===== Extracted material =====

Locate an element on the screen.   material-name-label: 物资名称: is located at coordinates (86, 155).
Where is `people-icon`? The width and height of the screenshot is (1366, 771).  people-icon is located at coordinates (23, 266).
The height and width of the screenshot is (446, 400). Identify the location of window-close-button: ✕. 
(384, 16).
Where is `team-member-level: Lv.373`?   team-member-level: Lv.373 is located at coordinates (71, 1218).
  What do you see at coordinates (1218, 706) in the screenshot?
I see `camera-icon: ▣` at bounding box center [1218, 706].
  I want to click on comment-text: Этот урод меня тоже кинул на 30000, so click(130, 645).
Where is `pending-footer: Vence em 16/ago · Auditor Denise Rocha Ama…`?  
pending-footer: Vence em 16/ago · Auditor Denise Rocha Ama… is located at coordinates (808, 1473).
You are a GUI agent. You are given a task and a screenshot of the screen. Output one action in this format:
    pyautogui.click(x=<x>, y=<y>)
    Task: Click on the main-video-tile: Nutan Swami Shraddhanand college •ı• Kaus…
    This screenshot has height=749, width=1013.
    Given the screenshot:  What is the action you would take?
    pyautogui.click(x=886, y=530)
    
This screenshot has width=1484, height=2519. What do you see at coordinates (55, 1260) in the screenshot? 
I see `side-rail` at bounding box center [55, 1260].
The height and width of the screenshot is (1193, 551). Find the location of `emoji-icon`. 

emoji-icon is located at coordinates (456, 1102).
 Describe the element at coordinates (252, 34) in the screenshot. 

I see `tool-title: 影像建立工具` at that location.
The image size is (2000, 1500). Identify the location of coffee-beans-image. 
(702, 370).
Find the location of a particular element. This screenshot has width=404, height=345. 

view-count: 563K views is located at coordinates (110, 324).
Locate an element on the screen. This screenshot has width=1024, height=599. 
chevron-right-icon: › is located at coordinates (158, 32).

=====

## Activity
Format every line of the rows above as a Markdown table with the columns Number and Line, and leave out any blank lines.

## Solution for this exercise
| Number | Line |
|---|---|
| 1 | Locate an element on the screen.   material-name-label: 物资名称: is located at coordinates (86, 155). |
| 2 | Where is `people-icon`? The width and height of the screenshot is (1366, 771).  people-icon is located at coordinates (23, 266). |
| 3 | The height and width of the screenshot is (446, 400). Identify the location of window-close-button: ✕.  |
| 4 | (384, 16). |
| 5 | Where is `team-member-level: Lv.373`?   team-member-level: Lv.373 is located at coordinates (71, 1218). |
| 6 |   What do you see at coordinates (1218, 706) in the screenshot? |
| 7 | I see `camera-icon: ▣` at bounding box center [1218, 706]. |
| 8 |   I want to click on comment-text: Этот урод меня тоже кинул на 30000, so click(130, 645). |
| 9 | Where is `pending-footer: Vence em 16/ago · Auditor Denise Rocha Ama…`?   |
| 10 | pending-footer: Vence em 16/ago · Auditor Denise Rocha Ama… is located at coordinates (808, 1473). |
| 11 | You are a GUI agent. You are given a task and a screenshot of the screen. Output one action in this format: |
| 12 |     pyautogui.click(x=<x>, y=<y>) |
| 13 |     Task: Click on the main-video-tile: Nutan Swami Shraddhanand college •ı• Kaus… |
| 14 |     This screenshot has height=749, width=1013. |
| 15 |     Given the screenshot:  What is the action you would take? |
| 16 |     pyautogui.click(x=886, y=530) |
| 17 | This screenshot has width=1484, height=2519. What do you see at coordinates (55, 1260) in the screenshot?  |
| 18 | I see `side-rail` at bounding box center [55, 1260]. |
| 19 | The height and width of the screenshot is (1193, 551). Find the location of `emoji-icon`.  |
| 20 | emoji-icon is located at coordinates (456, 1102). |
| 21 |  Describe the element at coordinates (252, 34) in the screenshot.  |
| 22 | I see `tool-title: 影像建立工具` at that location. |
| 23 | The image size is (2000, 1500). Identify the location of coffee-beans-image.  |
| 24 | (702, 370). |
| 25 | Find the location of a particular element. This screenshot has width=404, height=345.  |
| 26 | view-count: 563K views is located at coordinates (110, 324). |
| 27 | Locate an element on the screen. This screenshot has width=1024, height=599.  |
| 28 | chevron-right-icon: › is located at coordinates (158, 32). |